BPPV is a mechanical issue of the inner ear. BPPV is caused by the crystals being dislodged into the semi-circular canal. This results in incorrect signals being sent to the brain and results in vertigo. This can occur idiopathically (randomly) or can occur following a trauma to the head such as a car crash. 

What are the symptoms of Benign Paroxysmal Positional Vertigo?

  • Dizziness – seconds after a head movement and not lasting for longer than a minute 
  • Light headedness
  • Balance Problems
  • Nausea

Management of Benign Paroxysmal Positional Vertigo? 

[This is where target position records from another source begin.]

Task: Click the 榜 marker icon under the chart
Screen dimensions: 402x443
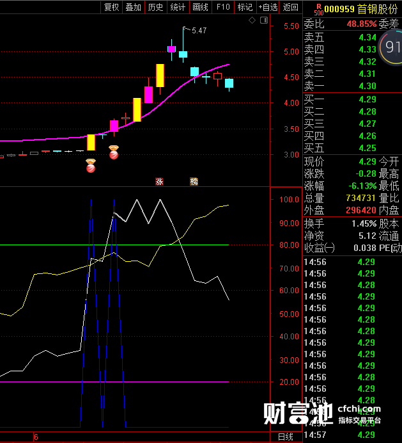Action: point(194,181)
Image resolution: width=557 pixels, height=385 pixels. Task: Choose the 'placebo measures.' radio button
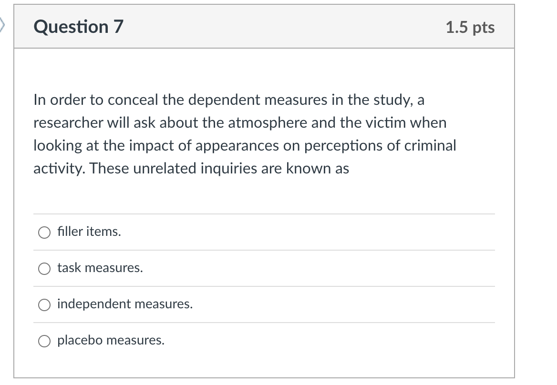44,341
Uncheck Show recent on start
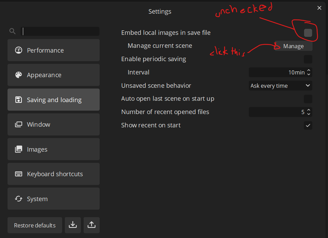 tap(308, 125)
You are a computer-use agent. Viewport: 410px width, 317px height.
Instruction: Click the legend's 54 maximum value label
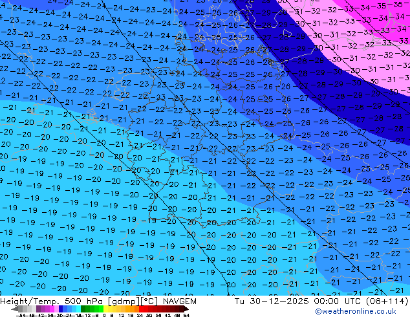(186, 315)
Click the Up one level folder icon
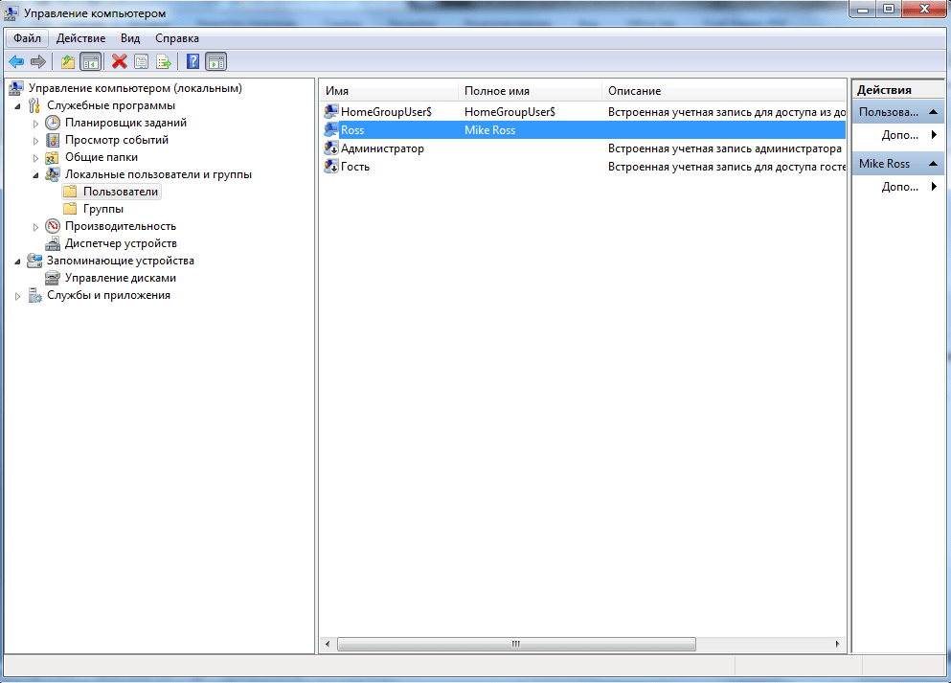The height and width of the screenshot is (683, 951). pos(67,62)
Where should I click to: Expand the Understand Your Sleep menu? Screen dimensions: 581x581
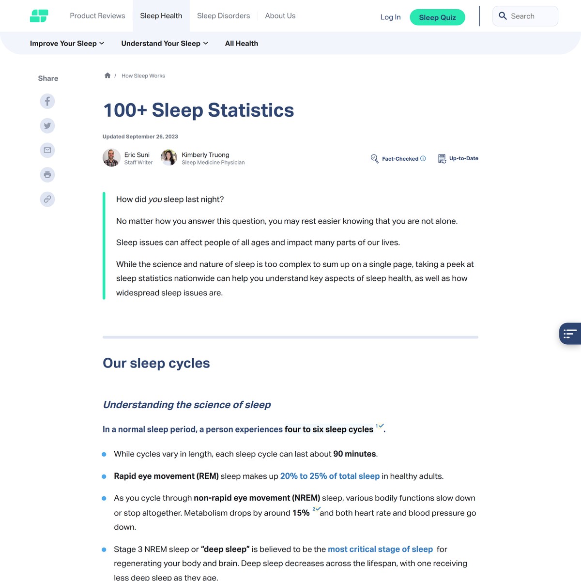[165, 43]
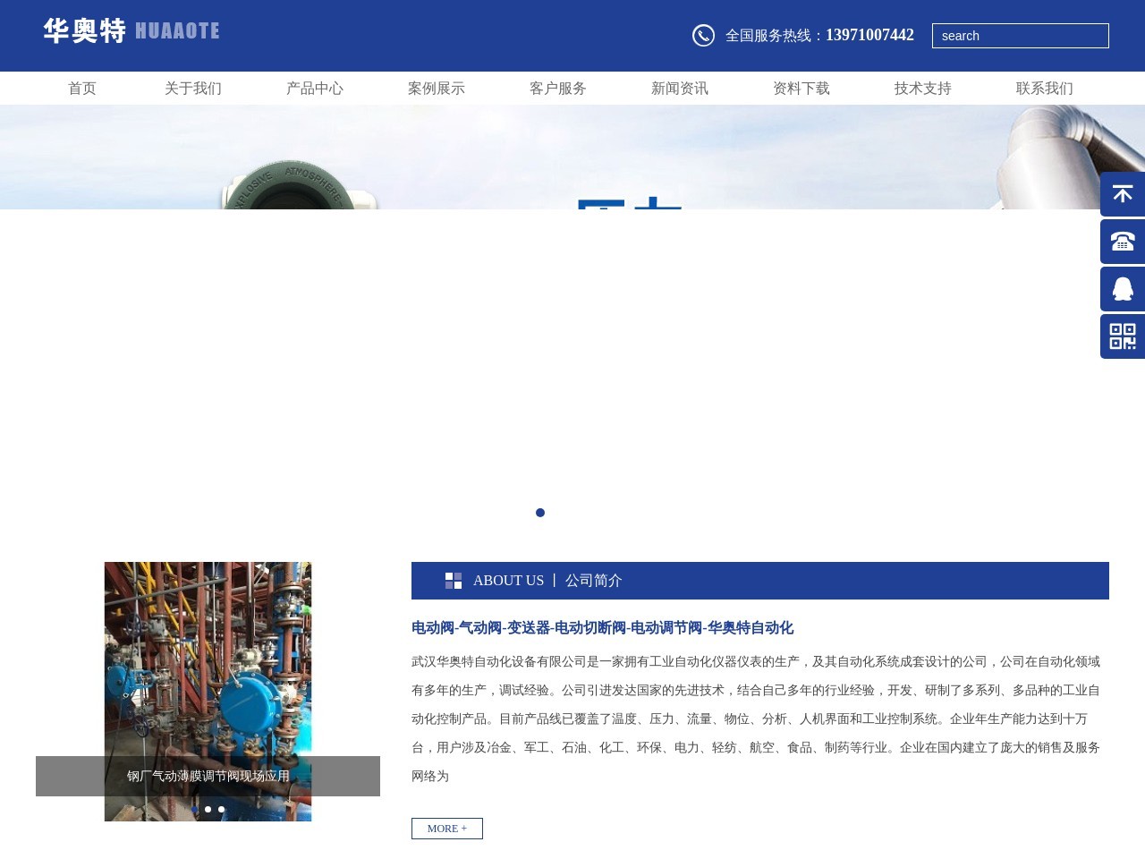
Task: Switch to the 首页 menu item
Action: pyautogui.click(x=82, y=88)
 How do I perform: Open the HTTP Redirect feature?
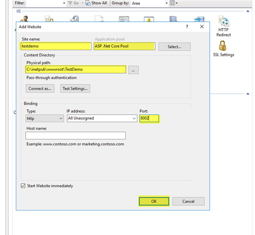tap(224, 26)
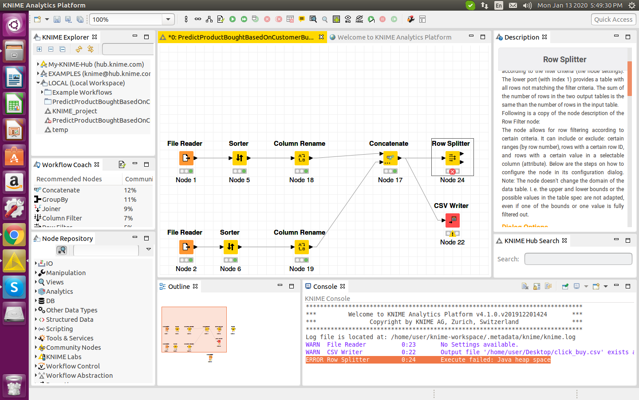Click GroupBy in recommended nodes list
The width and height of the screenshot is (639, 400).
pyautogui.click(x=55, y=200)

The Physiotherapist will first identify which canal is affected by the crystals. Once identified the Physiotherapist will perform a technique that aims to move the crystals back to their correct position and results in less ‘dodgy’ firing of the vestibulocochlear nerve. This technique can sometimes take anywhere between 1-5 regular attempts. 

After identifying which canals are affected your therapist will prescribe a technique (Epley’s manoeuvre) that dislodges the crystals and allows a normal vestibular function. This will result in less ‘dodgy firing’ of the vestibulocochlear nerve a reduce the symptoms.